> _GOAL_:
Count the lines in the records below that contain the word "Click", and reply with the number alone.

> _ENTRIES_:

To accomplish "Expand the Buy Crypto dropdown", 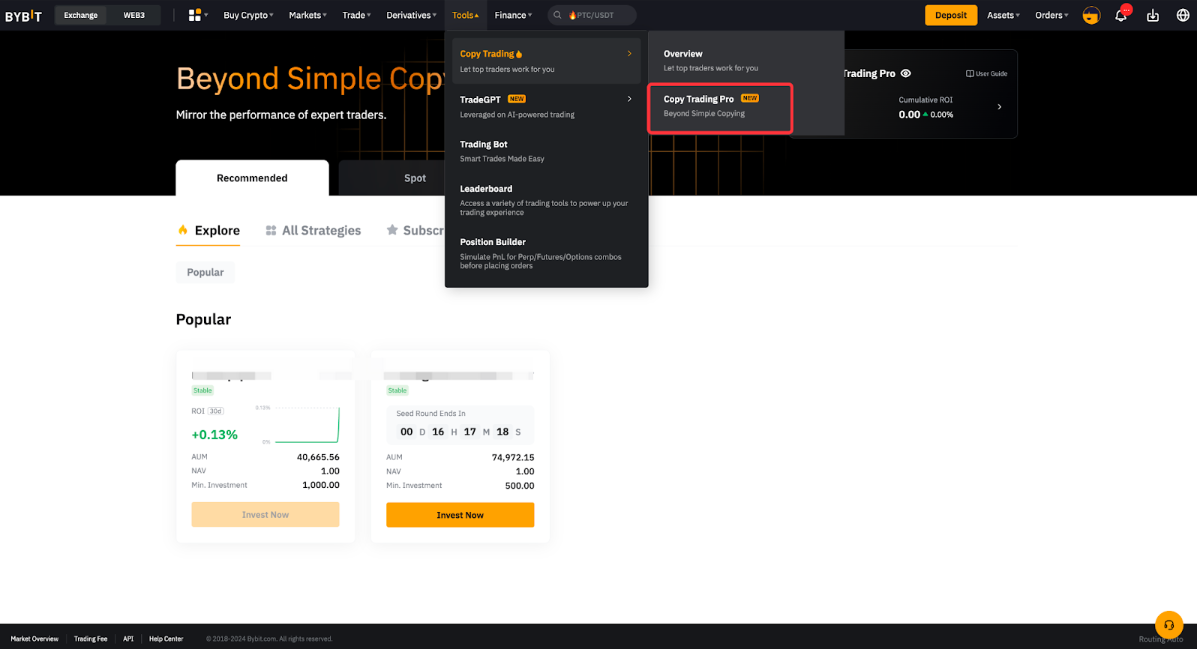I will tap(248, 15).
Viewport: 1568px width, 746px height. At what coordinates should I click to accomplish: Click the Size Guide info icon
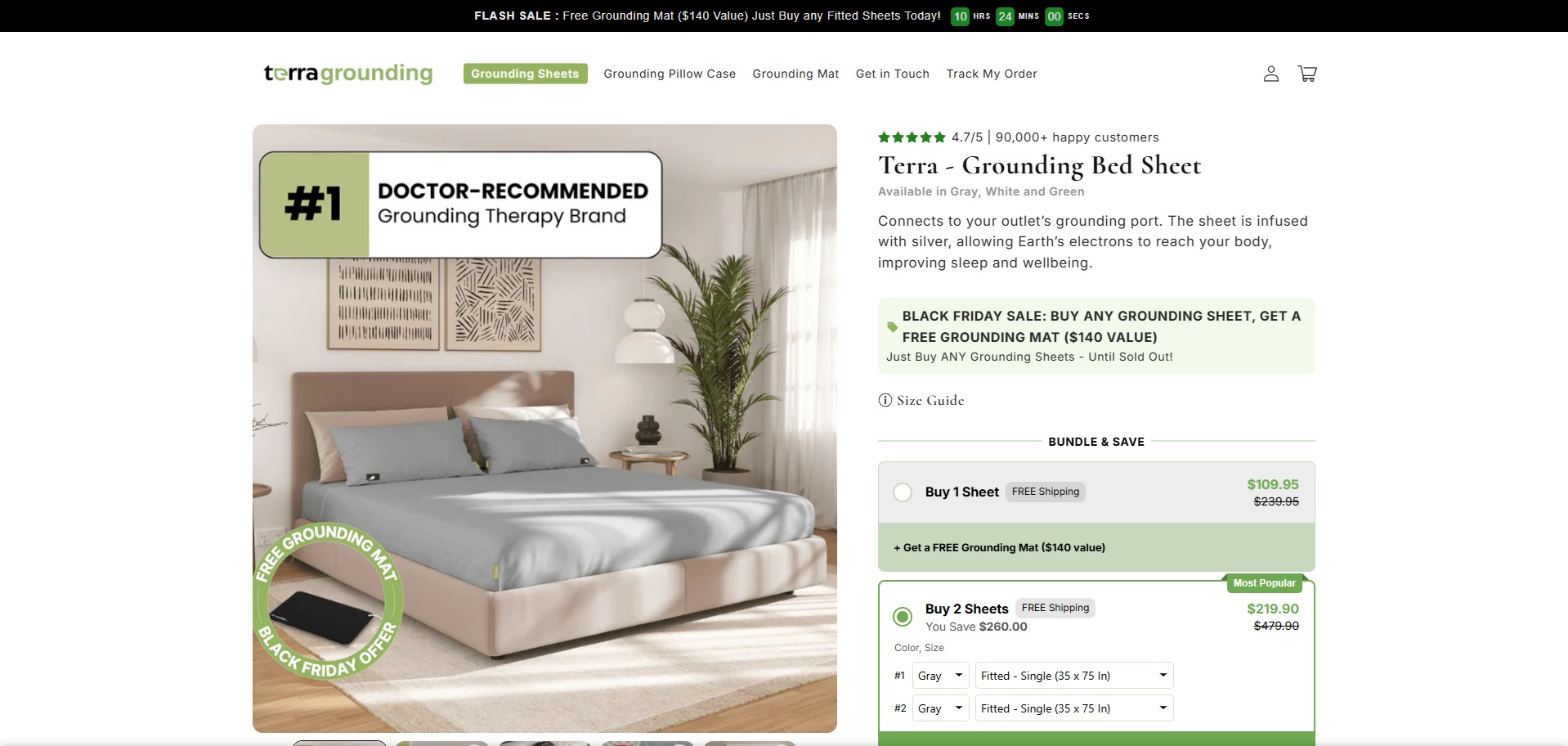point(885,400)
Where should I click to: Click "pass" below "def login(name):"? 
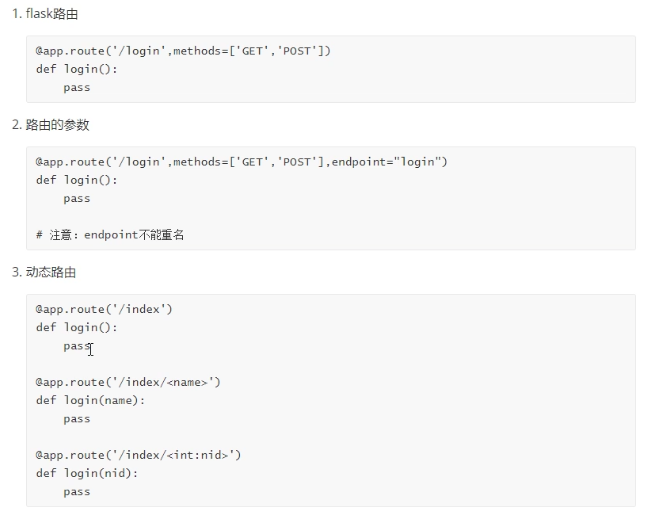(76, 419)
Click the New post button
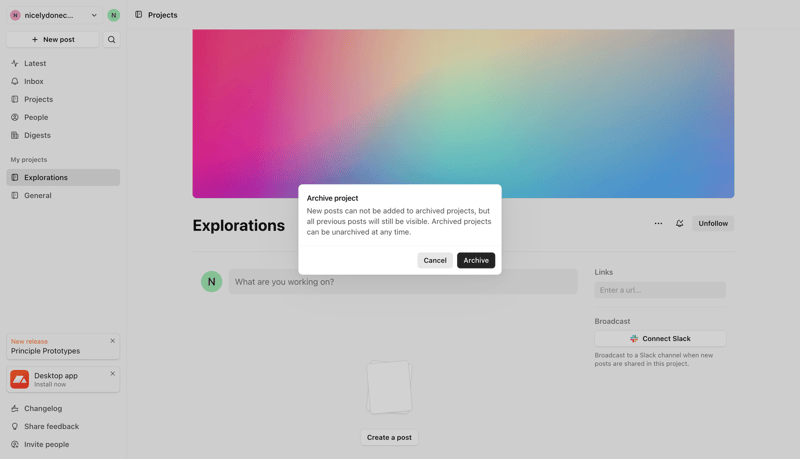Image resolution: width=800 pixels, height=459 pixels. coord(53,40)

> _EXERCISE RESPONSE_:
3